ECLI:NL:GHLEE:2005:AS5644

Gerechtshof Leeuwarden

Datum uitspraak
2 februari 2005
Publicatiedatum
4 april 2013
Zaaknummer
Rolnummer 0400199
Instantie
Gerechtshof Leeuwarden
Type
Uitspraak
Rechtsgebied
Civiel recht
Procedures
  • Hoger beroep
Rechters
  • M. Meijeringh
  • A. Kuiper
  • J. Breemhaar
  • M. Mollema
Vindplaatsen
  • Rechtspraak.nl
AI samenvatting door LexboostAutomatisch gegenereerd

Hoger beroep over de toewijzing van een vordering tot betaling van een finder's fee in het kader van een overeenkomst tussen Diligence en [appellante] B.V.

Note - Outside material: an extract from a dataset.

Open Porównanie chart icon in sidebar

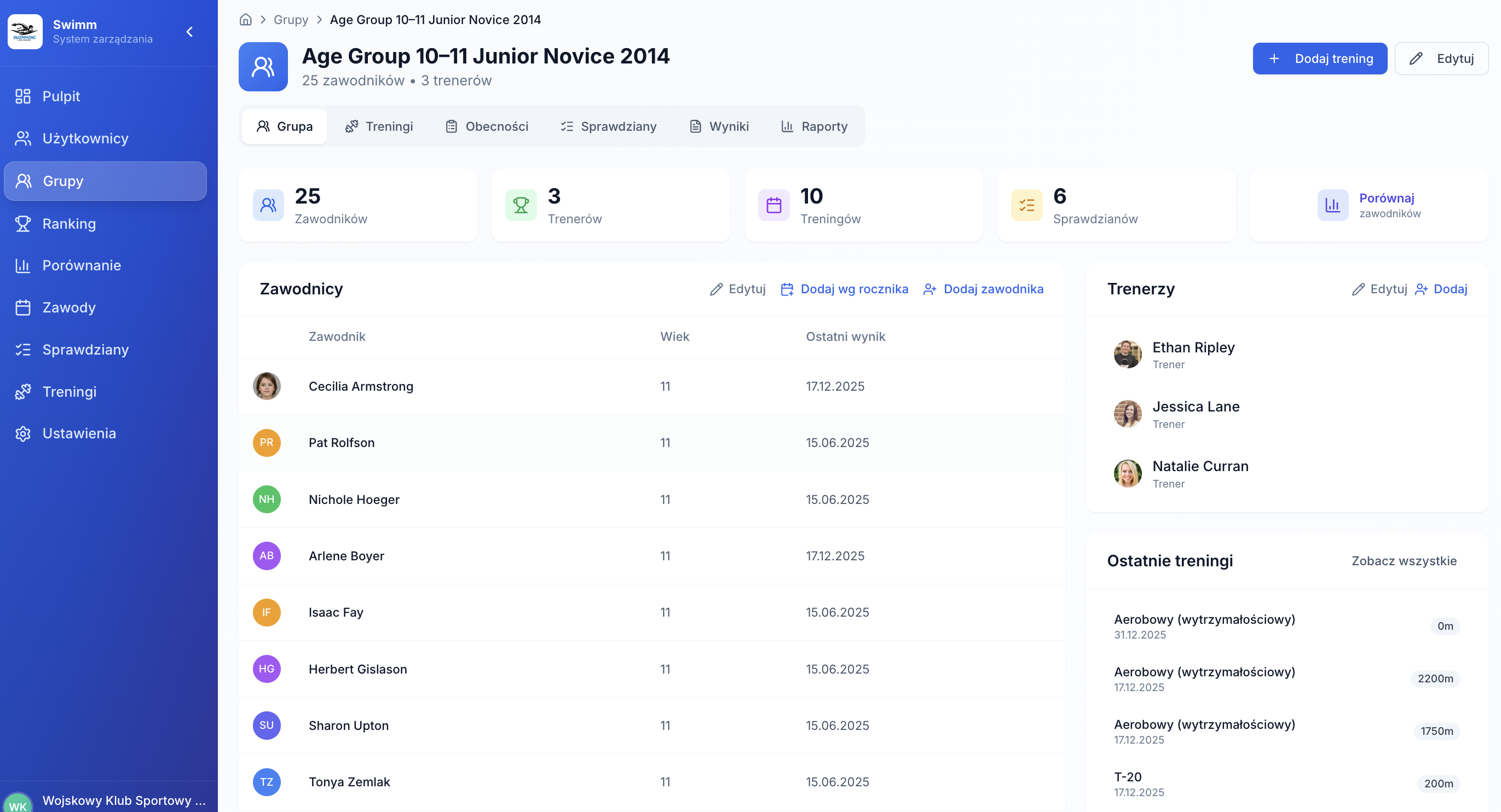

In deze zaak gaat het om een hoger beroep van [appellante] B.V. tegen een vonnis van de rechtbank Assen, waarin Diligence Noord-Nederland B.V. was toegewezen in haar vordering tot betaling van een finder's fee van Euro 5.000,--. De overeenkomst tussen partijen dateert van 26 juli 2000 en houdt in dat Diligence een vergoeding ontvangt bij het tot stand komen van een overname van een onderneming die door [appellante] zelf is aangedragen. Het hof heeft vastgesteld dat er geen grief is opgeworpen tegen de vastgestelde feiten in het vonnis van de rechtbank, waardoor deze als uitgangspunt dienen voor de beoordeling in hoger beroep.

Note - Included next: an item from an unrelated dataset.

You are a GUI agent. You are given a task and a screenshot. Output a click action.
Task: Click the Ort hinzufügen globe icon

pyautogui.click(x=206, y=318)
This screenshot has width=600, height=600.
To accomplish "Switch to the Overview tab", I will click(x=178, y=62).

De appellante heeft in hoger beroep één grief ingediend, waarin zij betwist dat de activiteiten van Diligence onder de overeenkomst vallen. Het hof heeft echter geoordeeld dat de afspraken tussen partijen, zoals vastgelegd in de brief van 4 november 2001, ook de mogelijkheid omvatten dat Diligence een bedrag van Euro 5.000,-- kan factureren voor transacties die door [appellante] zelf zijn aangedragen. Het hof heeft de grief van [appellante] verworpen en het vonnis van de rechtbank bekrachtigd, met de aanpassing dat de datum voor de wettelijke rente moet worden gewijzigd van 26 mei 2003 naar 2 februari 2004.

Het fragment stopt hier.